## Your goal
Copy these lines word for word.
[start Supplied records]
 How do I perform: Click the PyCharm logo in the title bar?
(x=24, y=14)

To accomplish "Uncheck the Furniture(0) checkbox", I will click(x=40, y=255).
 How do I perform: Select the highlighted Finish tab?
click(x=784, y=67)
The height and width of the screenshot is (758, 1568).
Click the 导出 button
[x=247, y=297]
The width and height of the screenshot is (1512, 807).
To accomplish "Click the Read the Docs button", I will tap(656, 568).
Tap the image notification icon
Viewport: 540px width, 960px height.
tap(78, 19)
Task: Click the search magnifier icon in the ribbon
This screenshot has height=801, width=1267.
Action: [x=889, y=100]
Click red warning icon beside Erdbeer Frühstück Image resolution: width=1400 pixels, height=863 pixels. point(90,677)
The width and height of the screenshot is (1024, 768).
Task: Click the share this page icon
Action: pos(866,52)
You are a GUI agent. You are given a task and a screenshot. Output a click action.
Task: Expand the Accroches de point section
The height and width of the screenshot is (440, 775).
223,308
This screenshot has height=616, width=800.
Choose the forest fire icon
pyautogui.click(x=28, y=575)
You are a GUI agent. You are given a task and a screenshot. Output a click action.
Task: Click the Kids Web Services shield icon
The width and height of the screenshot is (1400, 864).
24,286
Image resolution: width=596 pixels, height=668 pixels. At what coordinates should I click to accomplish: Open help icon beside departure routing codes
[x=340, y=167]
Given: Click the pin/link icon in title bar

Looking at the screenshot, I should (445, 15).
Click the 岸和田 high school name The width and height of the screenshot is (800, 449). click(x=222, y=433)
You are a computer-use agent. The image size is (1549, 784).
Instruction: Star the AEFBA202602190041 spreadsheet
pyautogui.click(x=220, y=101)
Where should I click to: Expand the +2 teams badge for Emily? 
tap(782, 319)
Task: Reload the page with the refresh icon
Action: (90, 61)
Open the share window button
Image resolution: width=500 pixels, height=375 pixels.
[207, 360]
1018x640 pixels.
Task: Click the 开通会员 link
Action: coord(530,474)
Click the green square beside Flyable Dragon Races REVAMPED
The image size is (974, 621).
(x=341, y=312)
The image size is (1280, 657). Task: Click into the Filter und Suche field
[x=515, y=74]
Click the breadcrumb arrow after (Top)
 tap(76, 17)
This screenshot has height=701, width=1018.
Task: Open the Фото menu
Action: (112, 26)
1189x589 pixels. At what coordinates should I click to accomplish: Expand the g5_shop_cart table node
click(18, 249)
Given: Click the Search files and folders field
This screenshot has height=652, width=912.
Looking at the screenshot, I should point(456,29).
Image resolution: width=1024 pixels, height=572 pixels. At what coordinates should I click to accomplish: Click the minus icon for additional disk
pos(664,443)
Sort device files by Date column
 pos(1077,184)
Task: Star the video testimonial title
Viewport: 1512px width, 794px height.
[end Supplied records]
## Output below
 How do I perform: Click the PyCharm logo in the title bar?
(x=24, y=14)

To accomplish "Uncheck the Furniture(0) checkbox", I will click(x=40, y=255).
 How do I perform: Select the highlighted Finish tab?
click(x=784, y=67)
The height and width of the screenshot is (758, 1568).
Click the 导出 button
[x=247, y=297]
The width and height of the screenshot is (1512, 807).
To accomplish "Click the Read the Docs button", I will tap(656, 568).
Tap the image notification icon
Viewport: 540px width, 960px height.
tap(78, 19)
Task: Click the search magnifier icon in the ribbon
This screenshot has height=801, width=1267.
Action: [x=889, y=100]
Click red warning icon beside Erdbeer Frühstück Image resolution: width=1400 pixels, height=863 pixels. point(90,677)
The width and height of the screenshot is (1024, 768).
Task: Click the share this page icon
Action: pos(866,52)
You are a GUI agent. You are given a task and a screenshot. Output a click action.
Task: Expand the Accroches de point section
The height and width of the screenshot is (440, 775).
223,308
This screenshot has height=616, width=800.
Choose the forest fire icon
pyautogui.click(x=28, y=575)
You are a GUI agent. You are given a task and a screenshot. Output a click action.
Task: Click the Kids Web Services shield icon
The width and height of the screenshot is (1400, 864).
24,286
Image resolution: width=596 pixels, height=668 pixels. At what coordinates should I click to accomplish: Open help icon beside departure routing codes
[x=340, y=167]
Given: Click the pin/link icon in title bar

Looking at the screenshot, I should (445, 15).
Click the 岸和田 high school name The width and height of the screenshot is (800, 449). click(x=222, y=433)
You are a computer-use agent. The image size is (1549, 784).
Instruction: Star the AEFBA202602190041 spreadsheet
pyautogui.click(x=220, y=101)
Where should I click to: Expand the +2 teams badge for Emily? 
tap(782, 319)
Task: Reload the page with the refresh icon
Action: (90, 61)
Open the share window button
Image resolution: width=500 pixels, height=375 pixels.
[207, 360]
1018x640 pixels.
Task: Click the 开通会员 link
Action: coord(530,474)
Click the green square beside Flyable Dragon Races REVAMPED
The image size is (974, 621).
(x=341, y=312)
The image size is (1280, 657). Task: Click into the Filter und Suche field
[x=515, y=74]
Click the breadcrumb arrow after (Top)
 tap(76, 17)
This screenshot has height=701, width=1018.
Task: Open the Фото menu
Action: (112, 26)
1189x589 pixels. At what coordinates should I click to accomplish: Expand the g5_shop_cart table node
click(18, 249)
Given: Click the Search files and folders field
This screenshot has height=652, width=912.
Looking at the screenshot, I should point(456,29).
Image resolution: width=1024 pixels, height=572 pixels. At what coordinates should I click to accomplish: Click the minus icon for additional disk
pos(664,443)
Sort device files by Date column
 pos(1077,184)
Task: Star the video testimonial title
Viewport: 1512px width, 794px height.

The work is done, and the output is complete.